What This Means for the Future of PTaaS Platforms
Mythos is the most vivid argument yet for why continuous testing isn’t optional. If an AI can find vulnerabilities that survived decades of human review, the question isn’t whether last October’s pentest was thorough enough. It’s whether you’ll find the next vulnerability before your adversaries do.
The future of offensive security isn’t a faster PDF report. It’s continuous coverage, real-time findings, and AI-human collaboration at scale. That future is what we’re delivering through Sara Pentest, which deploys hundreds of specialized AI agents across reconnaissance, attack vectors, and vulnerability triage, working collaboratively in a multi-agent model. The result is machine-speed pentesting that doesn’t sacrifice the human expertise and quality control your security team depends on.

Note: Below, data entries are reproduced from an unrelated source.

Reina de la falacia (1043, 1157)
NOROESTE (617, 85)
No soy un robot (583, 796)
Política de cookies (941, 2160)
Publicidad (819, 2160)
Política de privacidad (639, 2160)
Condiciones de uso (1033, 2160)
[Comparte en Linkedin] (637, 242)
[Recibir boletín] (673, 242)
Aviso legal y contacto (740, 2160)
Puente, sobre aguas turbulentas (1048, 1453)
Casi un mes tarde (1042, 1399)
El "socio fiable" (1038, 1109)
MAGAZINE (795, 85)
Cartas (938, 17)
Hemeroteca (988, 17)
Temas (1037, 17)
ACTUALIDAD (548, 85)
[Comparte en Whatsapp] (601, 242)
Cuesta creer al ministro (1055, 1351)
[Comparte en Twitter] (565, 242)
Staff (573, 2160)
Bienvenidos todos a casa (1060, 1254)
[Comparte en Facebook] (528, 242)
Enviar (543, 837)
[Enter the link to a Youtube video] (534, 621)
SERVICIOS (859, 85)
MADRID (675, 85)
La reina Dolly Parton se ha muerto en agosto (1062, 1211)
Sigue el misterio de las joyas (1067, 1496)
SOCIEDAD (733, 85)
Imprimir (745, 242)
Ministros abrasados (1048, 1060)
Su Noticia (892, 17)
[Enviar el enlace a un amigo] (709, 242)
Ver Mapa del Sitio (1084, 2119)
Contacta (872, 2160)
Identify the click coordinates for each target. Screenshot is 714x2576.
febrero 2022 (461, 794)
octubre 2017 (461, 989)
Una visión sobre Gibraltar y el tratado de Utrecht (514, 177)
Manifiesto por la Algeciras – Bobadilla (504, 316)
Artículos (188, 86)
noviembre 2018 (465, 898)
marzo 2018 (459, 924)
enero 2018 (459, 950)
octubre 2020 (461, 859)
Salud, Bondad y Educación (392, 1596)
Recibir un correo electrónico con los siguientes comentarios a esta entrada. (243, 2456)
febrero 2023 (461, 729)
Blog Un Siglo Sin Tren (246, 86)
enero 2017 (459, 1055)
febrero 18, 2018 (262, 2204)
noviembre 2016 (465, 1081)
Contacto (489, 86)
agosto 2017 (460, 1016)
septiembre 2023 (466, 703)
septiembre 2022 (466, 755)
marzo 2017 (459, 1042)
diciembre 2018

Watch the GigaOm PTaaS Radar Webinar
We covered all of this and more before this latest wave of AI announcements made it urgent. If you want to understand where the Agentic PTaaS market is actually heading, and what GigaOm’s Radar says about who’s doing it for real, the full conversation with Chris is worth your time.
We recorded it before Mythos, but I think you’ll find it’s more relevant now than the day we hit record.
Frequently Asked Questions
What is Claude Mythos?
Claude Mythos Preview is Anthropic’s latest AI model, so capable at finding and exploiting vulnerabilities that Anthropic restricted public access. It autonomously discovered thousands of zero-day flaws across every major OS and browser, and is being deployed through Project Glasswing with a limited group of trusted security partners.
What is OpenAI GPT-5.4-Cyber?
GPT-5.4-Cyber is a fine-tuned variant of OpenAI’s GPT-5.4 model designed for defensive cybersecurity work, with lowered refusal thresholds for legitimate security tasks and new capabilities like binary reverse engineering. It’s available through OpenAI’s Trusted Access for Cyber program to vetted security professionals and enterprise teams.
What is Agentic AI, and how is it different from regular AI in pentesting tools?
Most “AI” in security tools today is pattern matching or summarization. Agentic AI reasons, plans, and adapts in a loop. Attempting an approach, analyzing the result, and pivoting without human intervention. That’s what makes it genuinely transformative for both attackers and defenders.
Does AI replace human security researchers in penetration testing?
No. AI excels at linear, high-volume tasks. Humans remain essential for business logic flaws, novel vulnerability chaining, and contextual judgment models can’t replicate. The best programs use AI for breadth, humans for depth.
What is PTaaS, and what makes a PTaaS platform agentic?
Penetration Testing as a Service (PTaaS) moved pentesting from a point-in-time engagement to a continuous platform-delivered model. Agentic PTaaS takes the next step: AI that can autonomously discover, validate, and prioritize findings—shifting from continuous access to testers to continuous testing of the attack surface.
How should my organization respond to frontier AI models like Mythos?
Assume your attack surface has vulnerabilities manual testing hasn’t caught. Prioritize continuous coverage over annual engagements, demand real-time findings over PDF reports, and ensure your defensive tooling is evolving at the same pace as offensive capabilities.